▶ [HOW TO COMPLETE THIS TASK]
Answer these from the UK construction report:
1. What was the PMI reading for November?
2. What index figure did housing record?
3. How many additional planners did the chancellor pledge to fund?

UK construction activity fell for the 11th consecutive month in November, with the latest S&P Global purchasing managers’ index (PMI) reading dropping to 39.4 from 44.1 in October. Any score below 50 signals contraction, and November’s figure was the weakest since May 2020, when Covid restrictions halted most housebuilding and shut many sites.
The prolonged slide means the current downturn is now the longest since the 2008 financial crisis, based on the survey data. However, separate official figures from the Office for National Statistics, published in August, indicated that construction output grew by 1.2 per cent between April and June, underlining a divergence between sentiment-led survey data and recorded output.
According to S&P Global, new orders in November fell at the sharpest rate since May 2020, with 44 per cent of firms reporting a decline and just 17 per cent seeing an increase. The firm attributed the drop to weak client confidence and delayed investment decisions ahead of the Autumn Budget.
All main sectors saw steep falls in activity, with housing (index 35.4), civil engineering (30.0) and commercial construction (43.8) each recording their fastest downturn in five-and-a-half years. November also marked the fastest non-pandemic decline in total new business since early 2009, pointing to a thin pipeline heading into 2026.
Employment levels fell for the 11th month in a row as contractors struggled to replace completed work and faced sustained wage pressures. Aecom head of cost management Brian Smith said firms “could be forgiven for not displaying any festive cheer”, but noted that government commitments to protect capital spending and support planning reform were positive signals, provided they translate into visible progress.
Smith highlighted the chancellor’s pledge to fund 350 additional planners as a tangible step that could unlock schemes, especially if combined with greater use of AI and digital tools to accelerate planning decisions. He argued that seeing reforms “in action” would be key to rebuilding contractor confidence in 2026.
MHA’s head of real estate and construction, Atul Kariya, said the Budget offered limited grounds for “cautious optimism” but warned that core market conditions remain challenging. He cited rising labour costs, persistent planning delays, global economic headwinds and the potential impact of a mansion tax as ongoing drags on demand and project viability.
Kariya added that the minimum wage increase, the Renters Reform Bill and higher taxes on private landlords would add further pressure to the sector. He stressed that construction companies, investors and lenders plan on a three- to five-year horizon, and warned that single-Budget policy shifts can “recalibrate the economics of a project overnight,” reinforcing the industry’s call for stability and predictability in government policy.

▶ [DATA UNDER STUDY]

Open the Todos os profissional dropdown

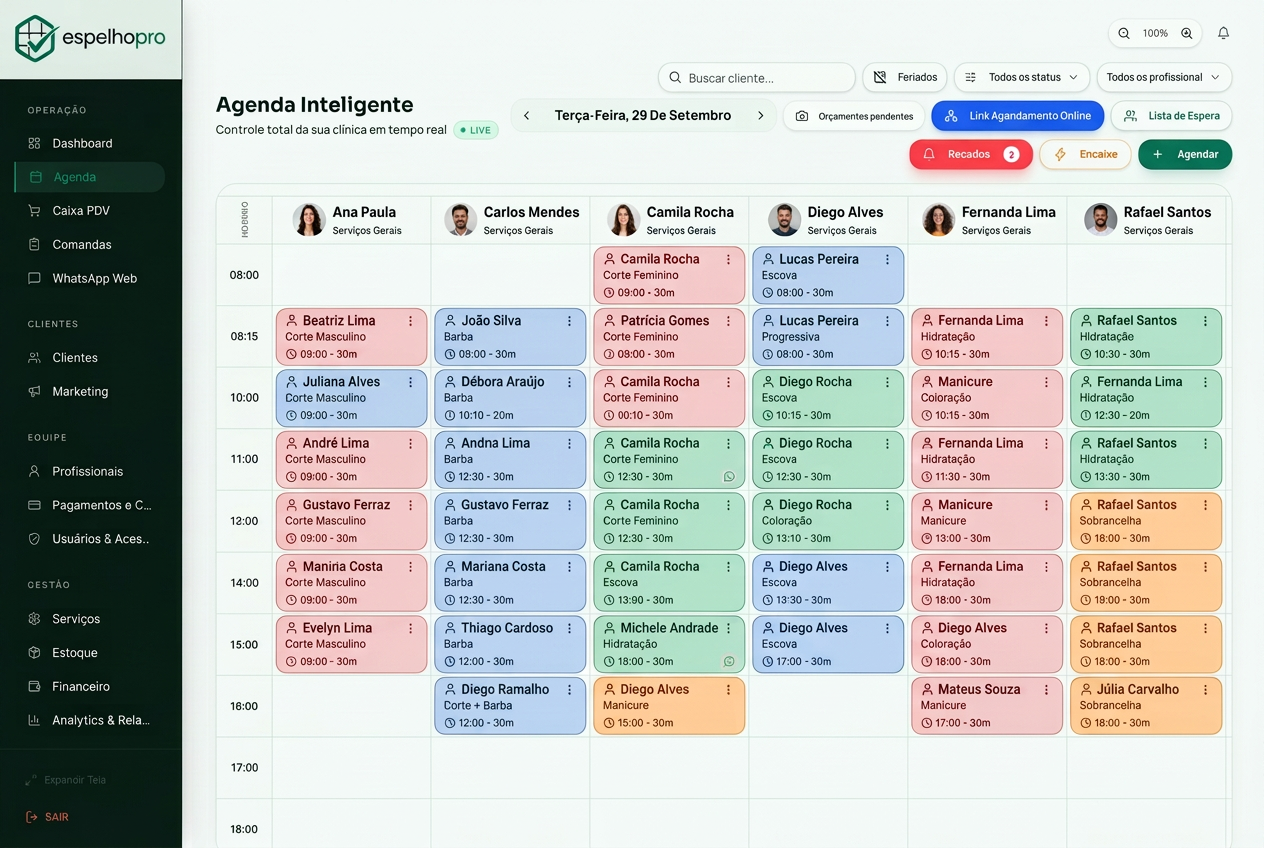point(1164,77)
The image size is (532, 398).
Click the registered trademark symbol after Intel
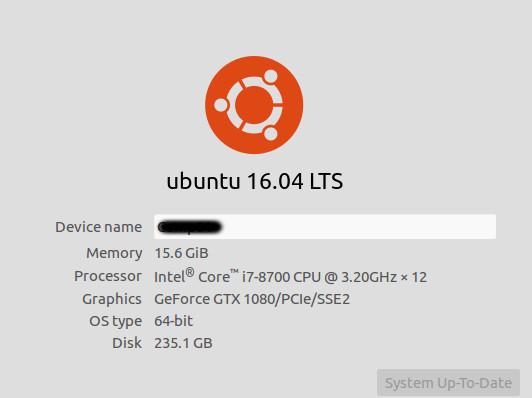tap(190, 272)
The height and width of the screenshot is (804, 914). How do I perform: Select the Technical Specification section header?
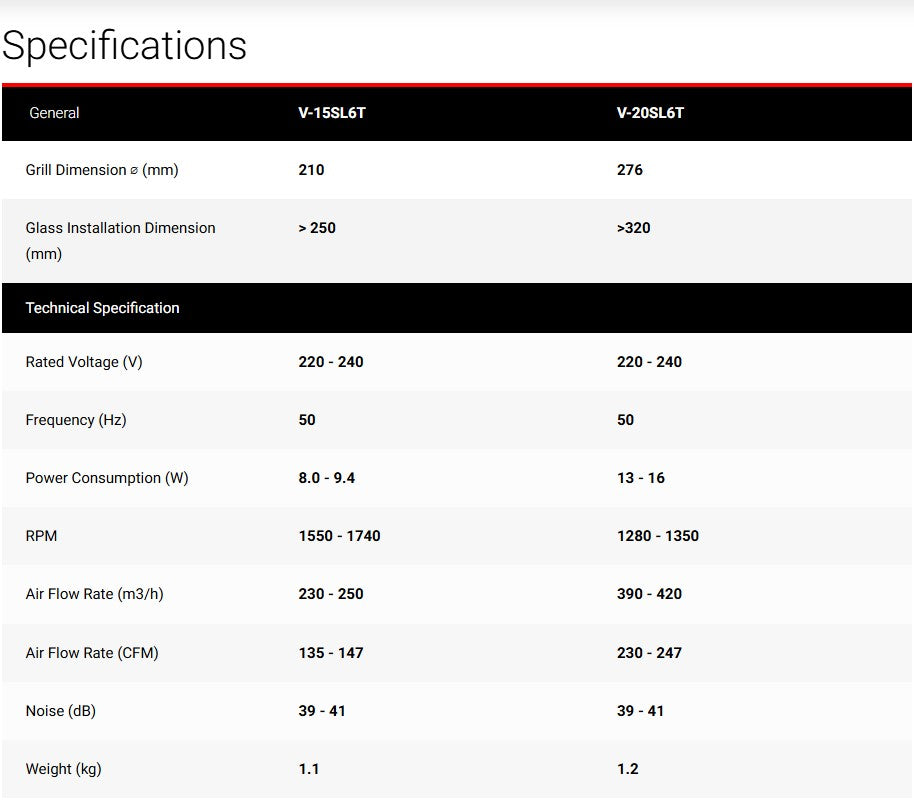tap(102, 308)
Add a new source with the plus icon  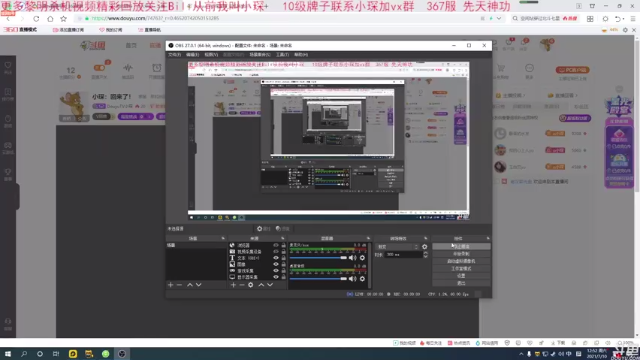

▶ [WRITTEN RESPONSE]
1. 39.4
2. 35.4
3. 350